The R ecosystem's success with the ape data structure demonstrates the utility of edge matrix tree representations --- phyloframe pushes this idea further with a fully tabular format hosted within DataFrame objects (e.g., pd.DataFrame, pl.LazyFrame, pl.DataFrame, etc.).

DataFrames are scripting-friendly and end-user extensible, enabling a composable, interoperable, high-performance ecosystem for phylogenetic analysis --- in applications to our work, scalable to billion-tip phylogenies.

Fast and highly portable load/save. Use pandas.read_csv, polars.read_parquet, etc. --- libraries transparently fetch from URLs, cloud providers (S3, Google Cloud, etc.). Fast, full-featured Newick format I/O support.

Benefit from modern tabular data formats. Granular deserialization of selected columns (e.g., Parquet), transparent compression configuration (e.g., Parquet), columnar compression for efficient storage, categorical strings, and explicit column typing.

Benefit from modern high-performance dataframe tooling. Lazy query optimization (e.g. Polars), larger-than-memory streaming operations (e.g., Polars), distributed computing operations (e.g., Dask), multithreaded operations (e.g., Polars), vectorized operations (e.g., NumPy), and just-in-time compilation (e.g., Numba).

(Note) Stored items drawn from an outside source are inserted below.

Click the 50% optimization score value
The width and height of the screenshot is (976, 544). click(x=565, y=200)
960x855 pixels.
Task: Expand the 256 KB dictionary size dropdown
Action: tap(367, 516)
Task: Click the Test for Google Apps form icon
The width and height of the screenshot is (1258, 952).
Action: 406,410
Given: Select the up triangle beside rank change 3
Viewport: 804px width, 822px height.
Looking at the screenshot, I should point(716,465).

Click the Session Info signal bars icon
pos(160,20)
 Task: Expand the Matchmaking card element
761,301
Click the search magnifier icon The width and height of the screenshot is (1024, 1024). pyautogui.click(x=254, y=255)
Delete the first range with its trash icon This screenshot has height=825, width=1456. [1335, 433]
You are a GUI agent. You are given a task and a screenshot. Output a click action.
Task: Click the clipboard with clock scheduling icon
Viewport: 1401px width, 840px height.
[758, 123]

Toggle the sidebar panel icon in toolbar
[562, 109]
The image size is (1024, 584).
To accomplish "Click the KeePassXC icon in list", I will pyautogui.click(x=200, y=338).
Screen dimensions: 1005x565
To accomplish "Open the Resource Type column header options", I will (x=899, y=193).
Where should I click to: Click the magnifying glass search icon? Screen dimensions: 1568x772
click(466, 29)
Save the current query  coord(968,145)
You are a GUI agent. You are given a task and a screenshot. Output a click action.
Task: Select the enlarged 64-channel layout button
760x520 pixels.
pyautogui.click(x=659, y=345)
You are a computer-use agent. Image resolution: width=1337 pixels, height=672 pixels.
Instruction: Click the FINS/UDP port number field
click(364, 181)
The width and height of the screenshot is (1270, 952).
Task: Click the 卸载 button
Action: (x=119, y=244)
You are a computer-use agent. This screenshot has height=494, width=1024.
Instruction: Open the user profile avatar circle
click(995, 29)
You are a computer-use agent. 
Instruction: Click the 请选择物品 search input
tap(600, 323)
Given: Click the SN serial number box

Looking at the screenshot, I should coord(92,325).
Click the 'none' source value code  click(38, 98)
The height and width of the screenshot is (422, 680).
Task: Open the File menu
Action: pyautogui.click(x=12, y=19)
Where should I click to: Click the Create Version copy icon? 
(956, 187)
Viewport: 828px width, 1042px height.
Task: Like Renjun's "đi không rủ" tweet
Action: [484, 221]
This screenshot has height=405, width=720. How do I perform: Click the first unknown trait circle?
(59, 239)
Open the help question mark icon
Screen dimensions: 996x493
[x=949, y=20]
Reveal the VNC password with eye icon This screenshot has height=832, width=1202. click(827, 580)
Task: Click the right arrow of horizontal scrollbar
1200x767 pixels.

Benefit from rich, expressive dataframe functionality. Leverage powerful querying and transformation APIs (e.g., Polars expressions, Pandas indexing), enabling flexible filtering, bulk column calculations, grouped aggregations, join/merge operations, and chained transformations directly over tree data without manual loops.​​​​​​​​​​​​​​​​

Cache-friendly, memory-efficient, flexible data structure. Data occupies contiguous arrays, expediting tree creation and topological order traversals (e.g., parents before children or vice versa). Base memory footprint is lightweight (e.g., as little as 32 bits per node), but can be dynamically augmented to expedite traversals and calculations (e.g., linked list over children via DataFrame columns for first child/next sibling indices).

Rich interoperative ecosystem. Multi-language interoperation (e.g., possible future support for zero-copy interop between R and Python via reticulate and Arrow; possible future support for zero-copy Polars DataFrames shared between Rust and Python). Multi-library interoperation (e.g., highly-optimized or zero-copy interoperation between Polars and Pandas; Python dataframe protocol). Compatibility with existing alife data standards ecosystem.

Install

python3 -m pip install "phyloframe[jit]==0.7.0"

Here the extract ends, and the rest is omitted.